You have to figure them out by yourself. We have already provided you an example for Chinese+English.
In the current implementation of MeloTTS, specifically in the export-onnx.py script, the BERT embeddings are set to a zero array. This approach potentially reduces the realism of the generated audio.
# Current implementation
bert = torch.zeros(x.shape[0], 1024, x.shape[1], dtype=torch.float32)

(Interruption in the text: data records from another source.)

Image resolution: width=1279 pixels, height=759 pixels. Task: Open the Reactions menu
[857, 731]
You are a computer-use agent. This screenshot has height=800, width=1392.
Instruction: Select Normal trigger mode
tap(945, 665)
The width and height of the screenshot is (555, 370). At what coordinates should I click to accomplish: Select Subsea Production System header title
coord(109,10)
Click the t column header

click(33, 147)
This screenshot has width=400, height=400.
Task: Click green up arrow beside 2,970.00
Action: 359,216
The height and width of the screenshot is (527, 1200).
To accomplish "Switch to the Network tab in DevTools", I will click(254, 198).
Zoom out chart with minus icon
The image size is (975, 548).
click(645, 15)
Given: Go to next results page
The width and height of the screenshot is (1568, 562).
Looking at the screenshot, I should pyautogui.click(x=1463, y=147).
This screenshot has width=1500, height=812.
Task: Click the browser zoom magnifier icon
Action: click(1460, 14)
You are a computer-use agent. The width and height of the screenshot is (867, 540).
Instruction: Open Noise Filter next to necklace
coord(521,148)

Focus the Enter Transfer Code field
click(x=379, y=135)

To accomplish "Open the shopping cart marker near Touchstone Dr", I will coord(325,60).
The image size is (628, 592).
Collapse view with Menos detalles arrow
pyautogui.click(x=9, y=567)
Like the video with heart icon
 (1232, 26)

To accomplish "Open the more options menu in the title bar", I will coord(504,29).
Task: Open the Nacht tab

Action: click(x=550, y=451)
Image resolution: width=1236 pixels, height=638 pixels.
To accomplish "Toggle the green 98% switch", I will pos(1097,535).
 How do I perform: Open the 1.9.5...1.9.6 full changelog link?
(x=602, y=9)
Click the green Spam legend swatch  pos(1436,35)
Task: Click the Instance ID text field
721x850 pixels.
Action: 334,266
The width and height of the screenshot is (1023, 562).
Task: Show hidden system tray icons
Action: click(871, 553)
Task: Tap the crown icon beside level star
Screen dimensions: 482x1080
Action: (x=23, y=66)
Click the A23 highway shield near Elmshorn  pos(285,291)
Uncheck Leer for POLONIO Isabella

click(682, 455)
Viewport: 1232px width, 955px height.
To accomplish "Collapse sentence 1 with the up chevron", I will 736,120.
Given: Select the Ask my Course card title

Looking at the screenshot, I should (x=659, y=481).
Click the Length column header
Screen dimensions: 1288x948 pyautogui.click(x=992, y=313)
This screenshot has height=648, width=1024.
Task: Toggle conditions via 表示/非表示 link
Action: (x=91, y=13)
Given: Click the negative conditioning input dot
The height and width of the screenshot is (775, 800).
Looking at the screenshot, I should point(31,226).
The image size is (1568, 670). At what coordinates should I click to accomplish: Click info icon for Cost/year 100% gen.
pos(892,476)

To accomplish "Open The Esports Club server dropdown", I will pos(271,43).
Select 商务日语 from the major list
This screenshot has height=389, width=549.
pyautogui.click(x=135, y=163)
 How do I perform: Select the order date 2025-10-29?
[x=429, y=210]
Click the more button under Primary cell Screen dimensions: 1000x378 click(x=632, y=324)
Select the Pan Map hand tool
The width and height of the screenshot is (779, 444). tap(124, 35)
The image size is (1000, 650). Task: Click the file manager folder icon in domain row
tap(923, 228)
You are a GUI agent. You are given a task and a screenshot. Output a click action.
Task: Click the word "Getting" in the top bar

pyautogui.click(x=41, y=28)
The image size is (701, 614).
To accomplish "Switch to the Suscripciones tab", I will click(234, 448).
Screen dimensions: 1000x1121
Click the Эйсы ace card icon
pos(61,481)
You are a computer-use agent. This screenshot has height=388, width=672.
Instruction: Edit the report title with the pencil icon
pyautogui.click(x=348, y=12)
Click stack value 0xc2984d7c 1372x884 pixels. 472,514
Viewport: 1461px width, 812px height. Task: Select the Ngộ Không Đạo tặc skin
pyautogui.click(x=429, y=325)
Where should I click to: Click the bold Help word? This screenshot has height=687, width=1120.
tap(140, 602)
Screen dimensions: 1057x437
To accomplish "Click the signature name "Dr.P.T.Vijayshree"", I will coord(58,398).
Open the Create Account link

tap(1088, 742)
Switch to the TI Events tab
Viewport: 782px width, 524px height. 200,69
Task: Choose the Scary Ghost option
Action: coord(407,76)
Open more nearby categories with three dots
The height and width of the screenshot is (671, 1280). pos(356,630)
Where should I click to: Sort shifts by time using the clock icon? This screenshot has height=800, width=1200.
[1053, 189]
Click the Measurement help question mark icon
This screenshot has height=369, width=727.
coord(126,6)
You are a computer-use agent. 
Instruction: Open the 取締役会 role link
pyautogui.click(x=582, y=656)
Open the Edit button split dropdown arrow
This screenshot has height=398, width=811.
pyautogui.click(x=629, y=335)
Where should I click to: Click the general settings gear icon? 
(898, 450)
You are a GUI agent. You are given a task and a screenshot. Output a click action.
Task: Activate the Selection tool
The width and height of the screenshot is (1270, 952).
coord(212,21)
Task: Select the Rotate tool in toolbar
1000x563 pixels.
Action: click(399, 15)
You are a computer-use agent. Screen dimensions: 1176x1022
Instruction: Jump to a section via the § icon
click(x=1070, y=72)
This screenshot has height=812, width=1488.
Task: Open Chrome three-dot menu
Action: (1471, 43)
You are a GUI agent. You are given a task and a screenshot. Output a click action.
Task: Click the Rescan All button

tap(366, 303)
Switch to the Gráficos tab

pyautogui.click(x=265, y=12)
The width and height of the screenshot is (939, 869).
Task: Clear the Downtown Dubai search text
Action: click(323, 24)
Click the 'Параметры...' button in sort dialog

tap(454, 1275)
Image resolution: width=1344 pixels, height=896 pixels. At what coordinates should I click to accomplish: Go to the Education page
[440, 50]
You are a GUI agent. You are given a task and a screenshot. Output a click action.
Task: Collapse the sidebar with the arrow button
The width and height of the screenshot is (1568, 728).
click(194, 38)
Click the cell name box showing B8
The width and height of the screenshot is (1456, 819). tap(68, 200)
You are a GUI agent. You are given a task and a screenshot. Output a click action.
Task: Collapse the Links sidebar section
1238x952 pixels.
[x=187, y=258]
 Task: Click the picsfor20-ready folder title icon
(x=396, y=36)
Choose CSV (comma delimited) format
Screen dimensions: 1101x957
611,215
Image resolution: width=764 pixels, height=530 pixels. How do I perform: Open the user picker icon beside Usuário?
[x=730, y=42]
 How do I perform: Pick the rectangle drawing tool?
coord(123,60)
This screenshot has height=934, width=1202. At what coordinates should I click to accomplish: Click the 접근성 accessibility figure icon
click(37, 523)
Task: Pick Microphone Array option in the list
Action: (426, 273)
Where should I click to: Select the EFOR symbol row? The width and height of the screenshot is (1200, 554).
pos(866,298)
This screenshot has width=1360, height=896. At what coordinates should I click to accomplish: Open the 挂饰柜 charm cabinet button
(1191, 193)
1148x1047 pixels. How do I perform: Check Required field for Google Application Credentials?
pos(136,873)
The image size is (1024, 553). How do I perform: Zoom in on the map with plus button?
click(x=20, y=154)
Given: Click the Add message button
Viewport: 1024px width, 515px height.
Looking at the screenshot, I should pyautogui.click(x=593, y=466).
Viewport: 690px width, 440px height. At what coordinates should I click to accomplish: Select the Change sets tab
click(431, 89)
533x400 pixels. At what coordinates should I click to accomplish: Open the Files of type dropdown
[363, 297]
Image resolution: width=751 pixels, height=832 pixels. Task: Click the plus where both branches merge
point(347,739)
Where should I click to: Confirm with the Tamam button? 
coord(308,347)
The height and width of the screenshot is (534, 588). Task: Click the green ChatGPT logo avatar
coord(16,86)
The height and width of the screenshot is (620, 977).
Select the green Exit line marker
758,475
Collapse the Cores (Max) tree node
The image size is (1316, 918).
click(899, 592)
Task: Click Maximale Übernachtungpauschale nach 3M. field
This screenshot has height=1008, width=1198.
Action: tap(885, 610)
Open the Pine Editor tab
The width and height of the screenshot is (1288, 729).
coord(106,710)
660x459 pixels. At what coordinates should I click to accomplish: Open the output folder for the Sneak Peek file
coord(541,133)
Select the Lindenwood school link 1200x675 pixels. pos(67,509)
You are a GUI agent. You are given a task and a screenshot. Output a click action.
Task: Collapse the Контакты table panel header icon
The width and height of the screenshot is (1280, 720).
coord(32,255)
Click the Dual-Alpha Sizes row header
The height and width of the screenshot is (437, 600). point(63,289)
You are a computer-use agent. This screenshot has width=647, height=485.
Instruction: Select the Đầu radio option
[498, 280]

This simplification may be affecting the quality and naturalness of the synthesized speech.
Is there a way to integrate BERT embeddings with the ONNX model to improve the realism of the generated audio?
the main difficulty is the tokenizer part.
Does this model support ONNX inference?